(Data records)
════
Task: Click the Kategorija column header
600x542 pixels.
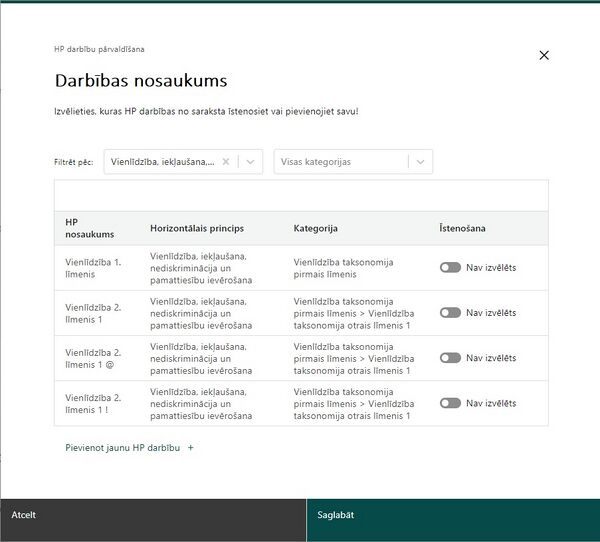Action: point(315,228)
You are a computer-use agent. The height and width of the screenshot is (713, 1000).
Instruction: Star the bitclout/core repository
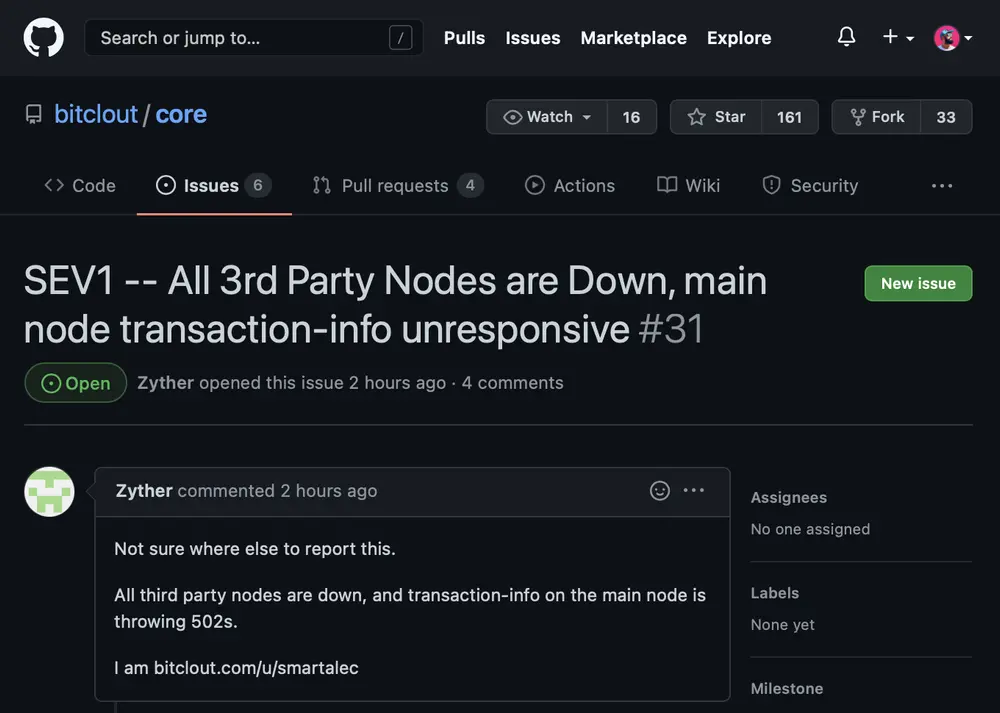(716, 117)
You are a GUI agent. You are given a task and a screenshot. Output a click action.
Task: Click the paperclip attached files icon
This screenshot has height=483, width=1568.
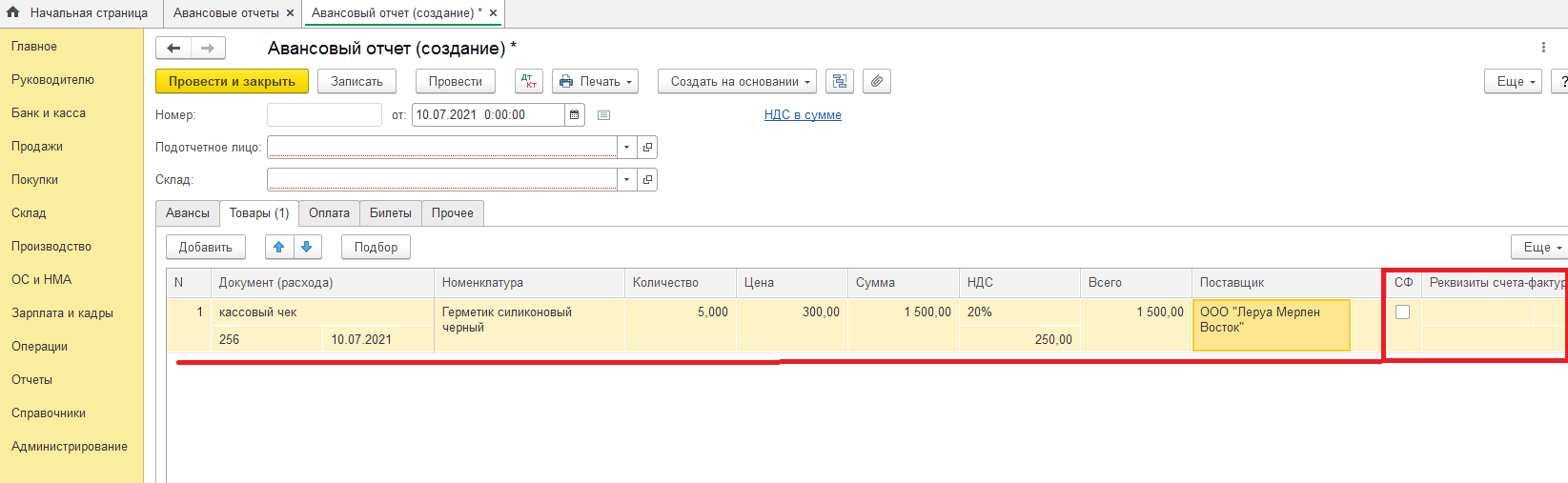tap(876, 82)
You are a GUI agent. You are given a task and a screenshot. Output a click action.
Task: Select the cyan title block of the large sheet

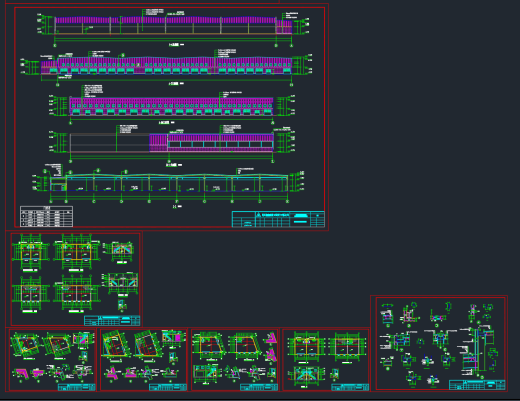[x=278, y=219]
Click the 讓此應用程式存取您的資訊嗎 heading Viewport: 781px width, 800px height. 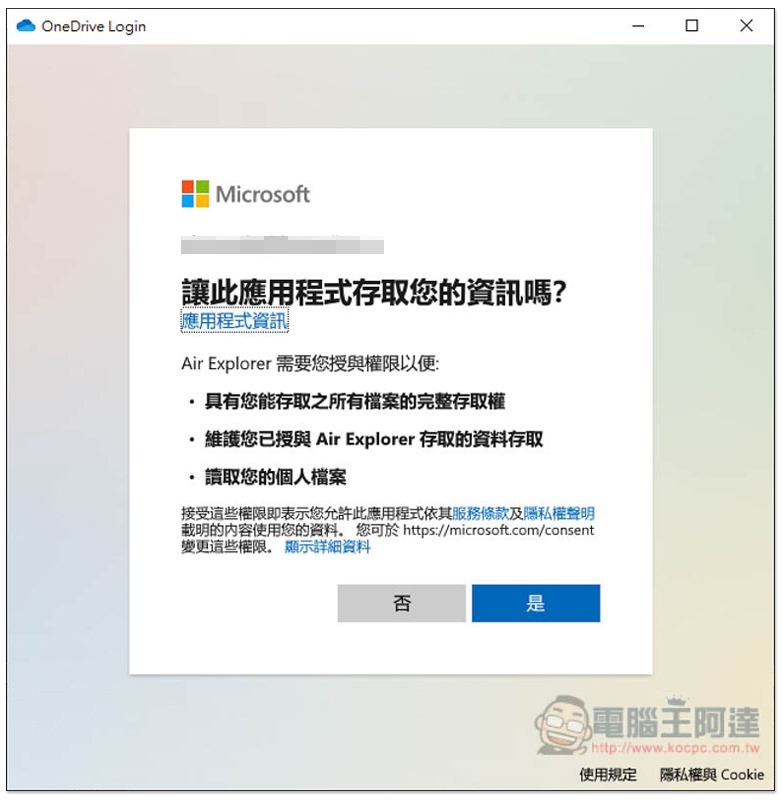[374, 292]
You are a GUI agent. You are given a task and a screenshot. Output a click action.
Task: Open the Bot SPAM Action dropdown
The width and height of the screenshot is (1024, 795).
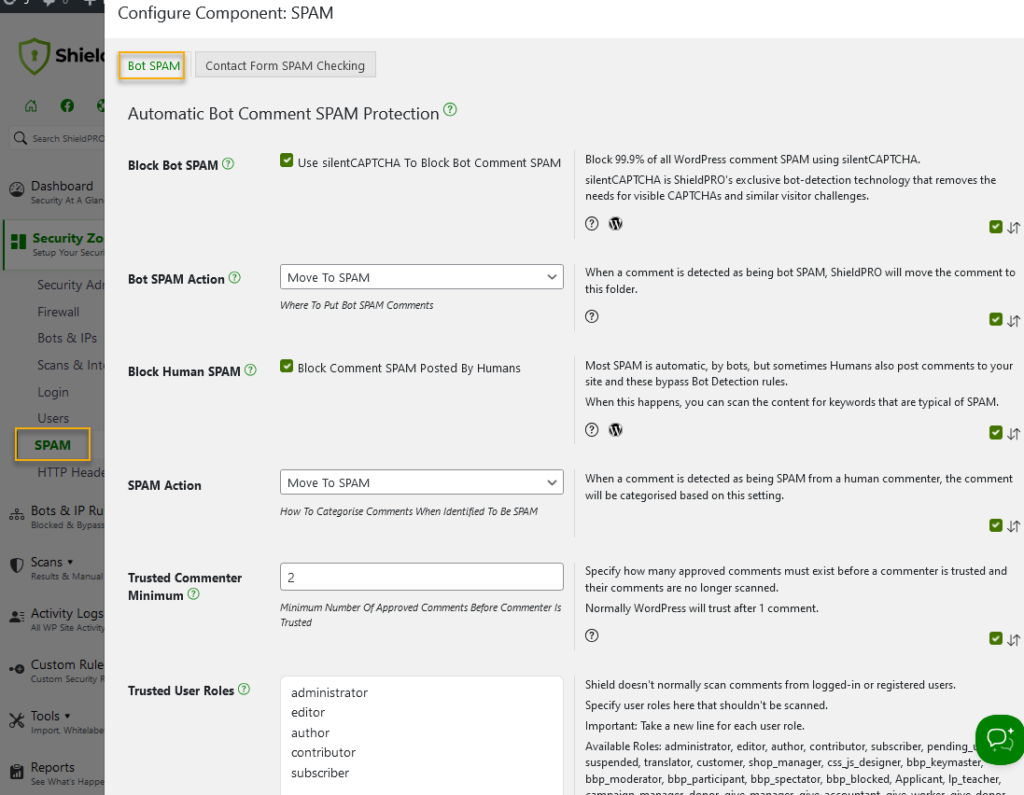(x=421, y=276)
════
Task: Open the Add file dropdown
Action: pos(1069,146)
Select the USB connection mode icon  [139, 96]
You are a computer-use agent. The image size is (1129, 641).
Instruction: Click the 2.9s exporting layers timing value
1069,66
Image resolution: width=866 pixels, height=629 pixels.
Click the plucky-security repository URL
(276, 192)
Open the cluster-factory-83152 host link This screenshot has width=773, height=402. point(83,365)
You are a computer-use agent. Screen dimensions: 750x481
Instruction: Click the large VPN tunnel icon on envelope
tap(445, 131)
════
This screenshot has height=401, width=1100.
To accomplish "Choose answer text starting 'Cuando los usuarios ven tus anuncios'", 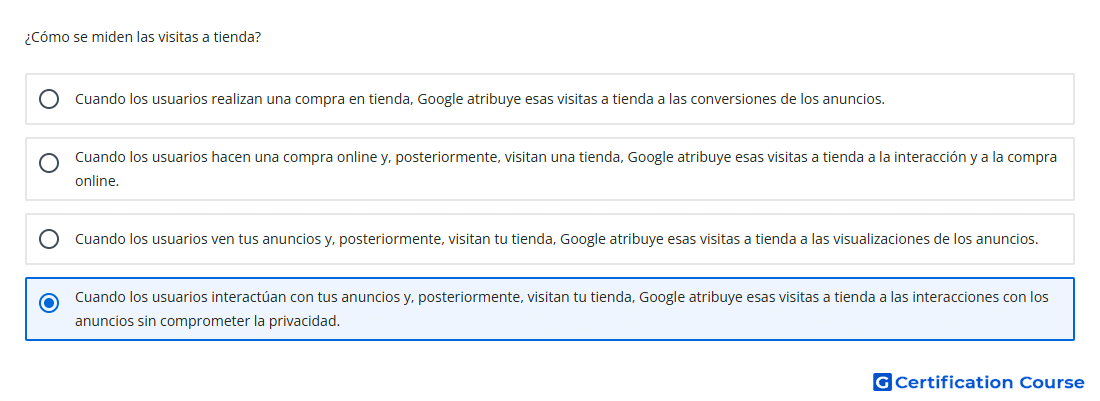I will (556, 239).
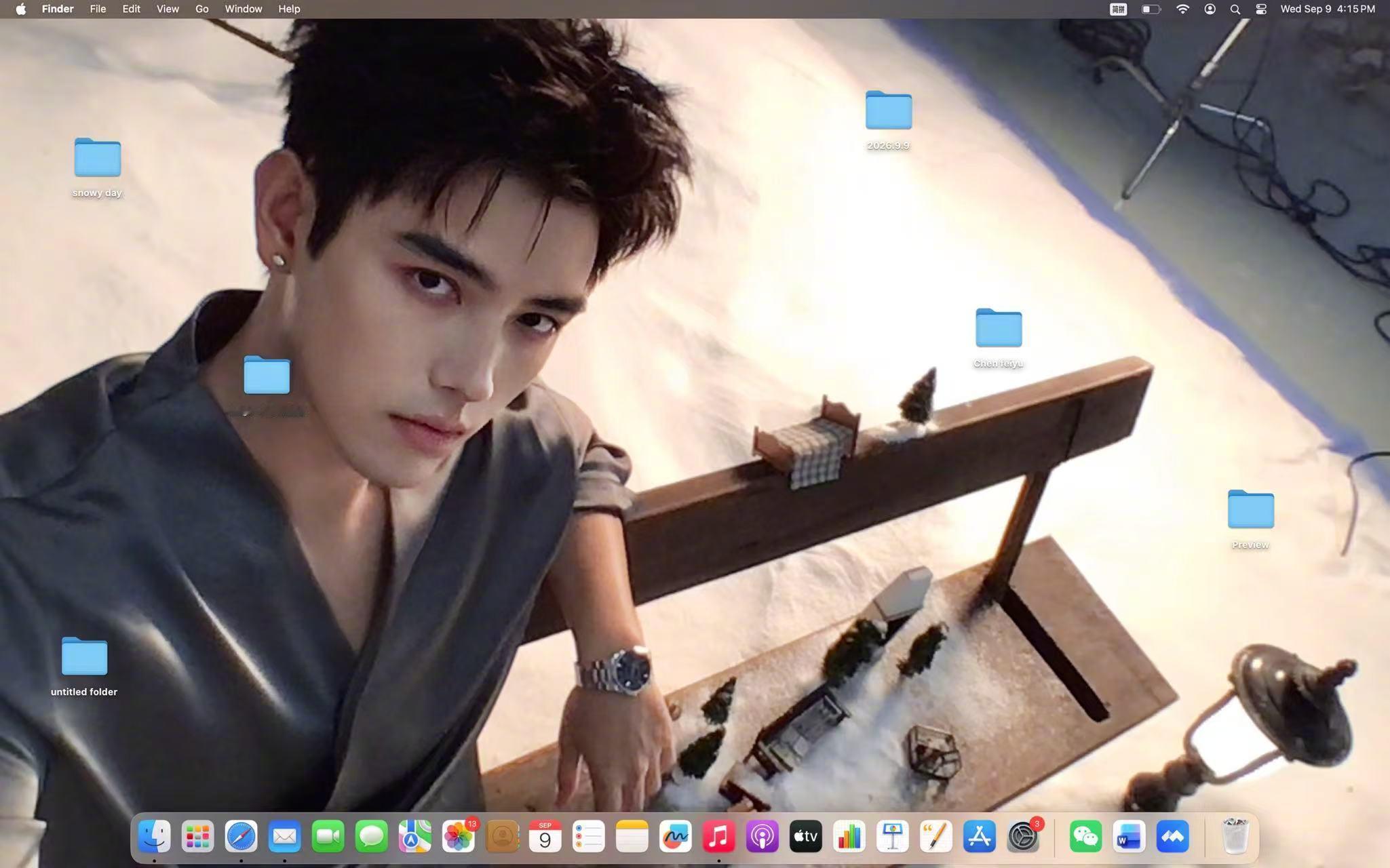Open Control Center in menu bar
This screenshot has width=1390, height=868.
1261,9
════
Goal of the exercise — Report each line of the data that includes the string "computer".

Response to this task —
You are a computer-use agent. The height and width of the screenshot is (713, 1000).
You are a computer-use agent. The image size is (1129, 641).
You are a computer-use agent. Screen dimensions: 750x481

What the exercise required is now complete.